Our clients also are almost limitlessly demanding – there’s literally no point at which we would deliver most projects that the client wouldn’t want a little bit more if their budget allowed it. Even the introduction of Strong AI seems unlikely to displace many (any?) people in our organization – simply because it would enable us to put that much more effort into the project. Our consumer-facing products would predominantly use AI to assist the customer in ways that weren’t practical to employ people for previously.


We’re in for a rough decade ahead – barring some other, greater societal upheaval, we’re facing some devastating unemployment starting at the tiers of society that are most vulnerable. At the same time, however, we’re not helpless against it – an economy where the cost of basic goods and services is largely reduced to the cost of electricity is one that can support a large number of less-engaged workers. People may find value in the numerous other activities we engage in – participating in society, local government, volunteer work, the arts – it’s quite possible that the arts community may simply never be won over by AI artists. As a society, we may decide to place even more emphasis on sporting activities and fitness – taking refuge in our innate biology.

What I’m doing

Much of the public-facing work we’re doing at Mirada, and nearly everything that I’m involved in collaboratively via my thinktank “Big Blue Celing”, are responsive to my particular, unique definition of “augmented reality” – it’s not about augmenting reality, it’s about human augmentation: leveraging exotic sensors, artificial intelligence, and big data to make humans better at being human.

What Musk is doing

Musk, himself, launched Neuralink this year – to augment humanity itself by linking us directly to the computers. If successful, this project and others like it will transform life on earth and free us from being supplanted by the machines. If we can’t beat them, we’ll join them.


Elon also talks about wanting regulation – wanting a body to look at the problem, and the solutions it’s offering, impassively, and treat it the same way one would any other tool that could be dangerous in the wrong hands.

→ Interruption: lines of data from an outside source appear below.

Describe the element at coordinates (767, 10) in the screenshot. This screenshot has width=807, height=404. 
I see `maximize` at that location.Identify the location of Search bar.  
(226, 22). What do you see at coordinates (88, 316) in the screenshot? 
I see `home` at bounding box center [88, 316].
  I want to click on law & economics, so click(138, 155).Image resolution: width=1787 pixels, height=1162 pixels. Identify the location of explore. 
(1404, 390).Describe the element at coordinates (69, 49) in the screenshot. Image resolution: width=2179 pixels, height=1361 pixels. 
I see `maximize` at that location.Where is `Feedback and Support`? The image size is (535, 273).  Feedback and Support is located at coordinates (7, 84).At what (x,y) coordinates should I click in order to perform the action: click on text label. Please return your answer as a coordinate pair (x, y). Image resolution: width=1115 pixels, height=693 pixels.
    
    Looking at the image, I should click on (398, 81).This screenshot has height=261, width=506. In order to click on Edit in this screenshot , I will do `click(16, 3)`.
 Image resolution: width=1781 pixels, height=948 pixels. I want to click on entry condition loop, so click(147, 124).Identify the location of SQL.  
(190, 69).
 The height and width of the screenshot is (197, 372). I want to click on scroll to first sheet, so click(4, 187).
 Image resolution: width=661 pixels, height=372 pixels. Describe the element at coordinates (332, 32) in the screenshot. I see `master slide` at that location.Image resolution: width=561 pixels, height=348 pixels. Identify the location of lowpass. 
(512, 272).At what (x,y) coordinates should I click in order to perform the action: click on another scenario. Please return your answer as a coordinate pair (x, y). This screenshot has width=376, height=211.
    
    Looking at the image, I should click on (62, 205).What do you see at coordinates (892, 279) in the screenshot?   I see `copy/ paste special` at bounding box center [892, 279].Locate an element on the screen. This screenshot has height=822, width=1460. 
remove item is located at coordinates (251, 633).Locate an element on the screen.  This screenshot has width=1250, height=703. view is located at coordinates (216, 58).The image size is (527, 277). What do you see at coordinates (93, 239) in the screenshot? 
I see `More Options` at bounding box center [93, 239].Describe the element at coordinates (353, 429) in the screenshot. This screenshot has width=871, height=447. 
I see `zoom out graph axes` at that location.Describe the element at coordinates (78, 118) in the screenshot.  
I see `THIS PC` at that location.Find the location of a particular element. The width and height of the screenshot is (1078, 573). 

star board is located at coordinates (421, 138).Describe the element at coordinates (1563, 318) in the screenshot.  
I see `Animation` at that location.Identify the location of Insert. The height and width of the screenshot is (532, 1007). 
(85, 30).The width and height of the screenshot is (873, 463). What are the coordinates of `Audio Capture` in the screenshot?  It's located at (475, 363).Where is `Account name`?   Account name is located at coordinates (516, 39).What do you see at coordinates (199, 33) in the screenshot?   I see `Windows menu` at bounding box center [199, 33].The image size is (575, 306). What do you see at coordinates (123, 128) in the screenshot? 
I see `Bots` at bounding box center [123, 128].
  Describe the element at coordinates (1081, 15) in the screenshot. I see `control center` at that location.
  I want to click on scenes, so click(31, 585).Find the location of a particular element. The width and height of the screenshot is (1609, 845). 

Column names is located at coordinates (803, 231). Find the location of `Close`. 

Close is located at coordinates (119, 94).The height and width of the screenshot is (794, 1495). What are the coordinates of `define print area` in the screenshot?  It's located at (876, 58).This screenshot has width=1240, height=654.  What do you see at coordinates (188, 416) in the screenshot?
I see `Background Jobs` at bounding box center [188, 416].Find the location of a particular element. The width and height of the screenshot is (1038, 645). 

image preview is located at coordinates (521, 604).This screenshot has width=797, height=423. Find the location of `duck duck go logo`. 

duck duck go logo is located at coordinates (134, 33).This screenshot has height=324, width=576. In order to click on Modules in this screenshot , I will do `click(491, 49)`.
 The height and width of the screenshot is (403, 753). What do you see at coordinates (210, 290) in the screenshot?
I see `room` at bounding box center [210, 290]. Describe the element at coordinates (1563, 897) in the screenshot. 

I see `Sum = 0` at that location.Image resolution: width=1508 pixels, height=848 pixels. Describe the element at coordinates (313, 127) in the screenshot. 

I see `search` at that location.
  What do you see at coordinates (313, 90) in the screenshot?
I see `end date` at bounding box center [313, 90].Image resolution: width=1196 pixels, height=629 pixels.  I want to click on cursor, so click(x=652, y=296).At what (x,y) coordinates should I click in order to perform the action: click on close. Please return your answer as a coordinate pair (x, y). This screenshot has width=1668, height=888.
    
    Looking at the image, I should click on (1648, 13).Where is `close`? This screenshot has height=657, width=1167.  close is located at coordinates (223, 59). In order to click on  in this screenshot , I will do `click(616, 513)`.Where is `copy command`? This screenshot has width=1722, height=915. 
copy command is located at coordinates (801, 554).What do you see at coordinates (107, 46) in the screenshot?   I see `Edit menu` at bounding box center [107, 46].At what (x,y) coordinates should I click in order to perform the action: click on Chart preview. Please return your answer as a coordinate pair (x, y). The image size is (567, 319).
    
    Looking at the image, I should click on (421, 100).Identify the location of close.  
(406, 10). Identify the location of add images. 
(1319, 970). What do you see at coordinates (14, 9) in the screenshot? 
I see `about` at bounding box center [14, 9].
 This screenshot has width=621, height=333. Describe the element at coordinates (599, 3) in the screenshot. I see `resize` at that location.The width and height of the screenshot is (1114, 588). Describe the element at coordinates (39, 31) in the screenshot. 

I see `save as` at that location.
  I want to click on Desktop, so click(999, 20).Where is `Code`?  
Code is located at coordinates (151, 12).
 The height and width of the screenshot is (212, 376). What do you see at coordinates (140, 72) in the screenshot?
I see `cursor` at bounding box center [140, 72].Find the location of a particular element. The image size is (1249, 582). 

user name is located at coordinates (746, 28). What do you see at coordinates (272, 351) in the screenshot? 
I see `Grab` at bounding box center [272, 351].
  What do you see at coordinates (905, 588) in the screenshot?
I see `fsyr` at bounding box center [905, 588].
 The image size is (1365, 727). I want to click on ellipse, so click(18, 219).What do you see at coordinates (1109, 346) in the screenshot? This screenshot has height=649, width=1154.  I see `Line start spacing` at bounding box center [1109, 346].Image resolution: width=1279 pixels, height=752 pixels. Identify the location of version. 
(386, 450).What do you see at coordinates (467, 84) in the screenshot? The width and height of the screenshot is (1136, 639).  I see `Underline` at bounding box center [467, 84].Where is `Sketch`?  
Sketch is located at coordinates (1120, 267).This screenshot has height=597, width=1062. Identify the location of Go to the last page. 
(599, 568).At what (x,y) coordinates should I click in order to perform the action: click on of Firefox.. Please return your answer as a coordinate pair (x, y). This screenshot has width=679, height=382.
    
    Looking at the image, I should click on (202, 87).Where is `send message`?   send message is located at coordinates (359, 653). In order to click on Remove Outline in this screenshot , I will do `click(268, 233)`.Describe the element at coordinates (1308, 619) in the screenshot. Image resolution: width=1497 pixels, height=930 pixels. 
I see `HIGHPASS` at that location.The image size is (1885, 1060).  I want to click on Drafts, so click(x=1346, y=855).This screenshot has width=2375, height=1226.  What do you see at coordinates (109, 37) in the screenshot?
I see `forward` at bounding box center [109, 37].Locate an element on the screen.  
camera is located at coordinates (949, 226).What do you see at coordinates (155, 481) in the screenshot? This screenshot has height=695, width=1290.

Not dangerous in a “the robots are coming to take my guns!” kind of way, but rather in the ways that make us wonder if life is worth living.

Regulations might be good. But I doubt they’ll be enough. They can’t stop the march of tech, they can’t apply that restriction globally, they’ll only slow it down. With luck, that delay will allow us to merge with the machines – and by joining with them, it will no longer be a cold AI that marches past us in intelligence and wisdom and memory and processing. It will be ourselves, marching past anything that humanity has ever been.